EXERCISE
Copy out the records from the start through the line containing "coord(144,22)", both ends included, and nothing else.

DATA

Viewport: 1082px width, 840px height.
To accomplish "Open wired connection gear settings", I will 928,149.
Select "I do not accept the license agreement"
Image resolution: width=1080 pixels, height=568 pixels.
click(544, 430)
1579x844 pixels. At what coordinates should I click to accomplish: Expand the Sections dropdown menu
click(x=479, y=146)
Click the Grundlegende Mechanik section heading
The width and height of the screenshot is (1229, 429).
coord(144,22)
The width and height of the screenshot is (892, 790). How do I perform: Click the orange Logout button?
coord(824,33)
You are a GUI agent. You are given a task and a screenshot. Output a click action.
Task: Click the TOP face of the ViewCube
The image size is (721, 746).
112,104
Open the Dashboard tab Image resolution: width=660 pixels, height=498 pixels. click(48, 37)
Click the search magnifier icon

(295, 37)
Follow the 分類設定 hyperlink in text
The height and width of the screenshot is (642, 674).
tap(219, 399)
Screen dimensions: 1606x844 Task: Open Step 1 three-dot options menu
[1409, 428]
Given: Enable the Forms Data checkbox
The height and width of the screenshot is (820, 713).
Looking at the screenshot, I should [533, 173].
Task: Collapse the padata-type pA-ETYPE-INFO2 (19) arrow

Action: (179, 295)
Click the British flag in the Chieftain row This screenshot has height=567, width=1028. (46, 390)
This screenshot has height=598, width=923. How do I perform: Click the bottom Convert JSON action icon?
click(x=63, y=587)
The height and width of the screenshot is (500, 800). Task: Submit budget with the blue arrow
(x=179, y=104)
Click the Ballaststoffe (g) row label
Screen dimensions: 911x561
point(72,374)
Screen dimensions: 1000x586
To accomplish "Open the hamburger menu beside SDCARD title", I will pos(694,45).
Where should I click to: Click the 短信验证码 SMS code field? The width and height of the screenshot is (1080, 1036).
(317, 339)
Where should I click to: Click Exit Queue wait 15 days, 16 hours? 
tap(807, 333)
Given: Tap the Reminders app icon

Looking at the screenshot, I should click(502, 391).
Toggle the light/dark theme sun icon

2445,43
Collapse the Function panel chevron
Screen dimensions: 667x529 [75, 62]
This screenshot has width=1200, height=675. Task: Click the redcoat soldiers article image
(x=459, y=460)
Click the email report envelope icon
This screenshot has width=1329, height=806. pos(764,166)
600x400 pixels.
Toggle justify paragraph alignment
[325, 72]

WRITTEN RESPONSE
Viewport: 1082px width, 840px height.
To accomplish "Open wired connection gear settings", I will 928,149.
Select "I do not accept the license agreement"
Image resolution: width=1080 pixels, height=568 pixels.
click(544, 430)
1579x844 pixels. At what coordinates should I click to accomplish: Expand the Sections dropdown menu
click(x=479, y=146)
Click the Grundlegende Mechanik section heading
The width and height of the screenshot is (1229, 429).
coord(144,22)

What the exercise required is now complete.